Re-joining the family I had a lucky break.  They wanted to stay and play around the caves more.  All I had to do was move between the benches and stay close to where they were playing.  This extra time started to reveal a distant movement line of Great Shearwaters, Mark Hawkes was on his way from Cambs for the big winds over the next couple of days and I was keen to have a sense of the different zones and lines of movement as a starting point for our watch tomorrow.  I'd eeeked out as much time as I was going to get by 5 and Ange called time, I played happy dumb as each of the kids eeked out their time too with multiple loo requests and sand in shoe shenanagins.  God bless them because what happened next wouldn't have done had they not been so wiley.  

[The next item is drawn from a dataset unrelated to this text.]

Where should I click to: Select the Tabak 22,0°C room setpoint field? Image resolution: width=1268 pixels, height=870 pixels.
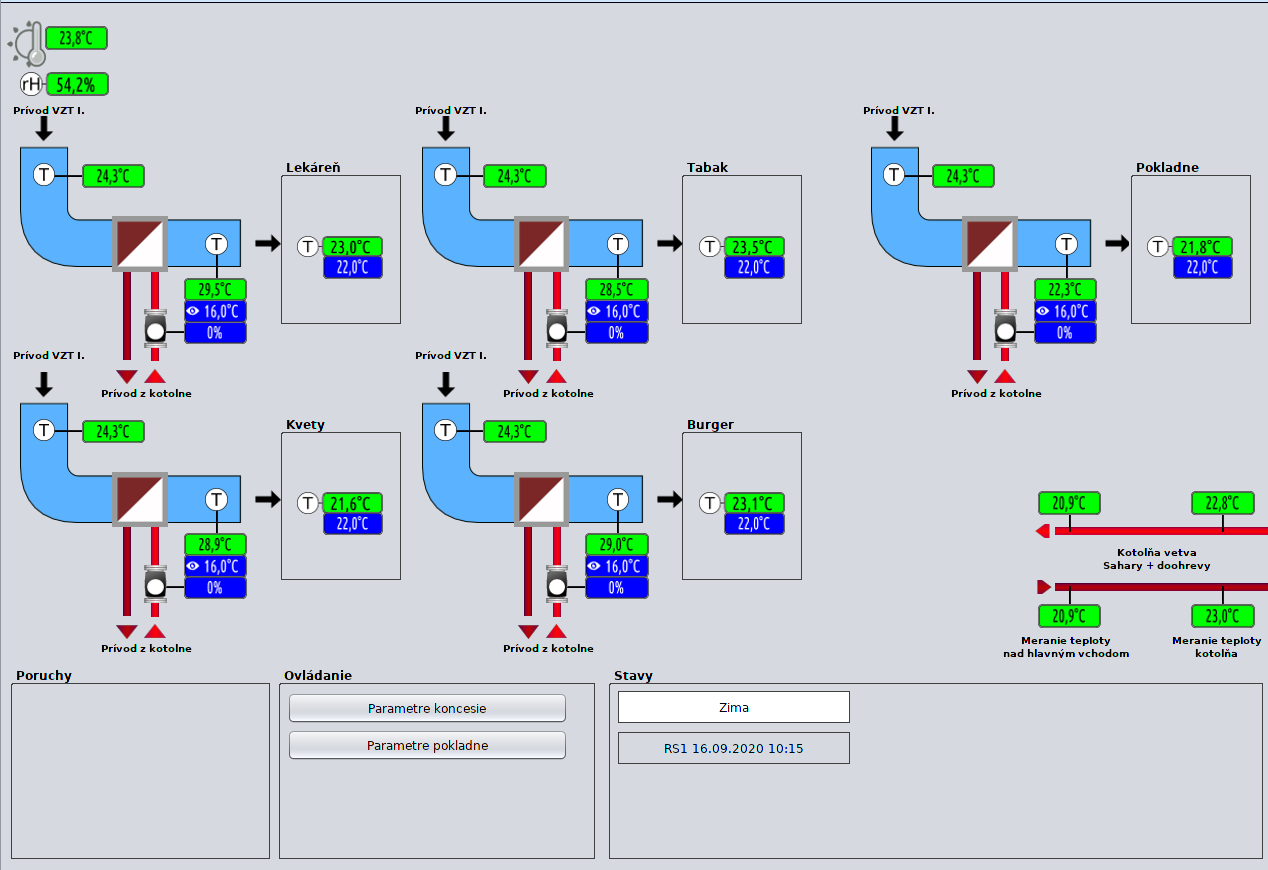click(x=754, y=267)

At 5.17 to the east of my view, a bird arced high - so very high, over the churning horizon.  Routinely I stayed on it, unthinking at this point.  It arced up so high again, navigating a very loud, and deep bass, sound wave.  Synapses fired, look at this bird properly now.  I looked and everything clicked in peaceful, zen like, slow motion.  Against the sea it's pale body winked, underside of the wings pattern indistingushable but dark. Up it arced again, upperside of the body against the sky - definitely grey body, I looked harder and the  two tone of the grey body and dark remiges was evident.  It dropped down to the sea again, alongside smaller, black backed and whizzing winged Manxie.  I thought the adrenaline would hit then, I knew what it was, I'd known almost from tbe first huge arc, FEA's.

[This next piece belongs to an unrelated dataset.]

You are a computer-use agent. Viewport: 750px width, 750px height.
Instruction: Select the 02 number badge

I was amazed that I stayed so calm and absolutely present with the bird, enjoying every second of it's flight double checking each of the visible features including long wings and pale tail, - but it was the repeated arcing soars, launching up from the sea and  high over the horizon, that was  the most arresting and exhilarating part of the encounter.  I watched it for over a minute (even managing to get Ange to call over a nearby birder returning from the head - unfortunately he was 15 seconds too late)  before it dissappeared behind the cliff of the sheltered cove and out past and beyond the runnelstone and I hoped past any birders sat on the headland pushing on to the end of the day.

The adrenaline caught up, the personal enormity of the event starting to resonate.  Euphoria, completely out of kilter with talking to the kids, explaining what had happened, why I was now really weird, not able to listen to them or concentrate on whatever it was that had to happen next.  I got to the car and wrote a text to Rare Bird Alert and a Whatsapp to my Birdo brethren so the news would be out as soon as we headed out of the valley.  Driving was a bit of a struggle, everything super charged, hyper alert and then the euphoria again as I ran through it all, putting the totality of views together.

Pre-covid I had planned to travel to Madeira this summer solely to seek out the 3 pterodroma - Fea's, Desertas and Zino's Petrels.  Given the very land locked Ely10 - regular seawatching is one indulgence I forsake.  The thought of a UK Fea's has felt like a dream I'd just never fulfill, having spent the last 6 months watching videos over and over of these mythical seabirds I had worked so hard on not hoping, enjoying every seabird on it's own merits, keeping the expectations reasonable - and then this.  Transcendent birding, experienced, held in memory, moments to be remembered with the greatest fondness and exhilaration.

Jono rang, buzzing vicariuosly and Mark speeded up considerably on the M5 on his way down to join the party.  There are two hugely blowey days ahead, it feels strange not to be experiencing the expectation and be celebrating the big day before the big blow has happened.  

Time now for some celebtatory fizz and try for an early night ready for an pre-dawn start and hopefully another memorable seawatch in some heroically fierce winds.  Lets see what the south wind brings.